Ser algo, a menudo, implica no-ser otra cosa. Es decir, uno se pretende definir para decir aquello que no es. Al menos, esto es bastante así en la cultura occidental. Puede que esa sea, tal vez, una razón fundamental para entender el porqué uno es llamado a disimular los afectos hacia aquello no-humano. Hablo, esta vez, de mascotas. Y, en concreto, de perros.
Me haría un flaco favor a mí y, seguramente, a toda persona que me pueda leer, si hago un repaso sobre la historia de la convivencia, la domesticación, adaptación… de los perros. Pues es largamente conocida. Y quién quiera, puede recabar toneladas de información en pocos segundos. Tampoco creo que sea oportuno discutir, ahora, sobre si el perro puede querernos de una manera que ningún otro animal podría o si esto no es así. Tengo mi opinión formada sobre ello pero no es éste el momento de ensuciarse las manos. Ha habido y habrá momentos más propicios para el choque de trenes. Me limitaré a decir algo: los perros marcan un hecho diferencial en la cultura humana. Esto es incontrovertible.
Sería difícil conocer a alguien a quién no le haya cambiado la vida tener un perro como mascota. Toda persona con la que he hablado sobre ello ha manifestado una alegría inmensa, una emoción indescriptible, algo que es fácil de sentir y complejo de explicar. No obstante, pareciera haber algo de «feo» en todo ello. Parece haber un mensaje: no es «racional» amar a quién no es de tu especie. Pero, otra vez, adentrarse en ese debate sería estéril porque, antes de todo, deberíamos ponernos de acuerdo en qué entendemos por racional. Y ahora no tengo tiempo para ello.

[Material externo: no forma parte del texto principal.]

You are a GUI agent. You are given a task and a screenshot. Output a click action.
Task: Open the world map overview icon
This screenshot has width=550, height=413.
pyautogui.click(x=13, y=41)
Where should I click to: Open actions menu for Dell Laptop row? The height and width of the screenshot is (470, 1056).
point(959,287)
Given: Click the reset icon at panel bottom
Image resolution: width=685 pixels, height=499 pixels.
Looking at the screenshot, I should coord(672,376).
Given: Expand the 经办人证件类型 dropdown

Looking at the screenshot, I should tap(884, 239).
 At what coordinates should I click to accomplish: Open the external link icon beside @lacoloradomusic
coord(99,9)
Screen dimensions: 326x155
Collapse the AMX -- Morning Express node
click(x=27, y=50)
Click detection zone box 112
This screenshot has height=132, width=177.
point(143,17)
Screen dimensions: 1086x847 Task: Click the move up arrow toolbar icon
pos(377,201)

A decir verdad, haya o no algo de «feo» en esto, no se podrá evitar que cada uno sienta ese vínculo como algo íntimo. Los canes no se lo cuestionan: sienten. Y, en este caso, es de ser agradecido tratar de hacer lo que ellos hacen: sentir.

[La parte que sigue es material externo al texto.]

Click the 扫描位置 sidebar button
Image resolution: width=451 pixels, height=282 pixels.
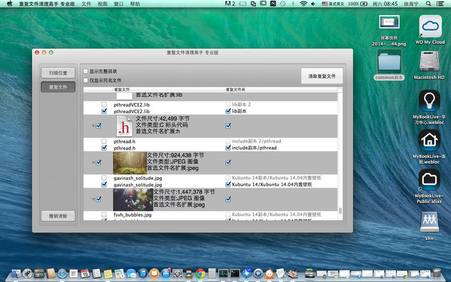58,73
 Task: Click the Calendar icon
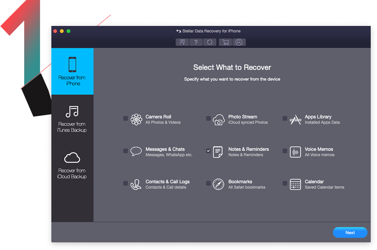(296, 184)
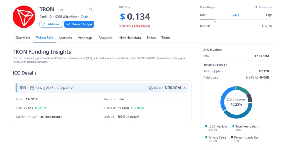The height and width of the screenshot is (150, 283).
Task: Click the star watchlist icon beside TRON
Action: tap(91, 9)
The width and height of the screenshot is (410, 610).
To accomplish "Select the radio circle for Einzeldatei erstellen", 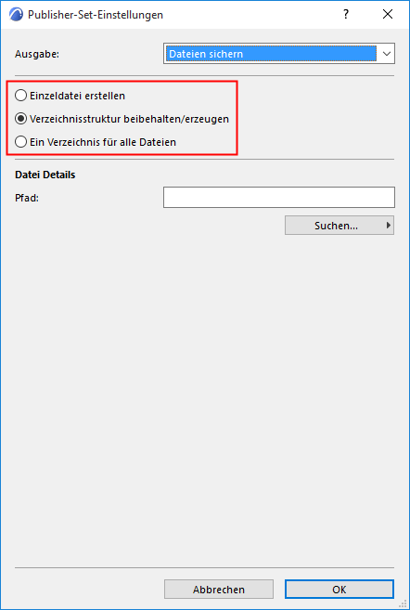I will point(20,96).
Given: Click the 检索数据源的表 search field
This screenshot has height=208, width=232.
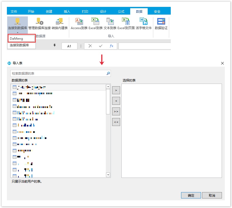Looking at the screenshot, I should click(58, 73).
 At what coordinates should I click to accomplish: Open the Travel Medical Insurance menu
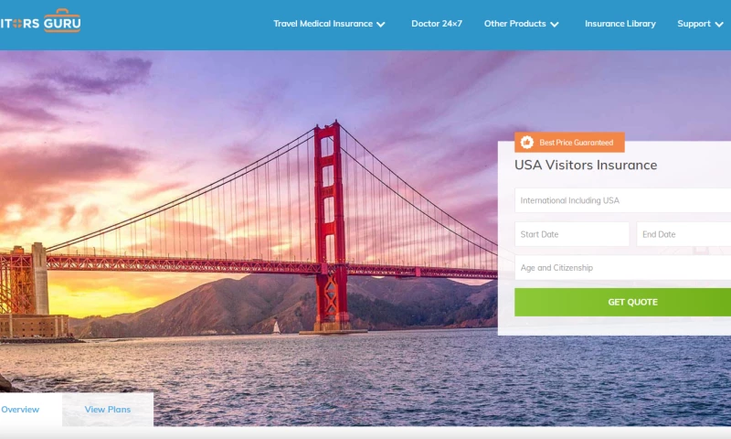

Así que, cuando faltan, cuando ya no están, se siente también. Se les echa de menos. Pero, de nuevo, hay un imperativo que lleva a disimular (o, cuanto menos, a atenuar) ese sentimiento. Nadie comprendería que uno no fuera a trabajar por su luto. Pero ese luto está ahí. Y está porque debe estar.
¿Por qué deberíamos ocultar nuestra tristeza ante su muerte, si pudimos mostrar tanta alegría gracias a ellos? Quizás, aquellos que se nieguen a comprender estas emociones no lo sepan: pero si fuimos más amables, si comprendimos mejor los problemas, si llegamos al trabajo más contentos y animados, si fuimos más generosos… sí, en definitiva, nos convertimos en mejores personas fue, queramos o no, porque estábamos influidos por nuestras mascotas. Porque su compañía, su afecto y su forma de ser nos transformó para siempre.

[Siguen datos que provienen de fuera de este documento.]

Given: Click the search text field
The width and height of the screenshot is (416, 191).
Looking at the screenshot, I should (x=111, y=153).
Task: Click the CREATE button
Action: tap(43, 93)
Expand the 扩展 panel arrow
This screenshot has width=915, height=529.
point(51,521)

Nos duele que se vayan porque tenemos la sensación de que han dado mucho más de lo que han recibido. Y esto será siempre así, por mucho que hayan recibido. Así que todo duelo será pequeño en el tiempo si entendemos que, gracias a ellos (nuestros perros), nunca volveremos a ser iguales. Porque gracias a su amor, se simplificó todo. Sólo nuestra gratitud hacia ellos nos puede sanar: y afortunadamente, hay mucho por lo que estar agradecido.
Nunca podremos olvidar tu negro azabache y, por encima de todo, tu cariño sanador.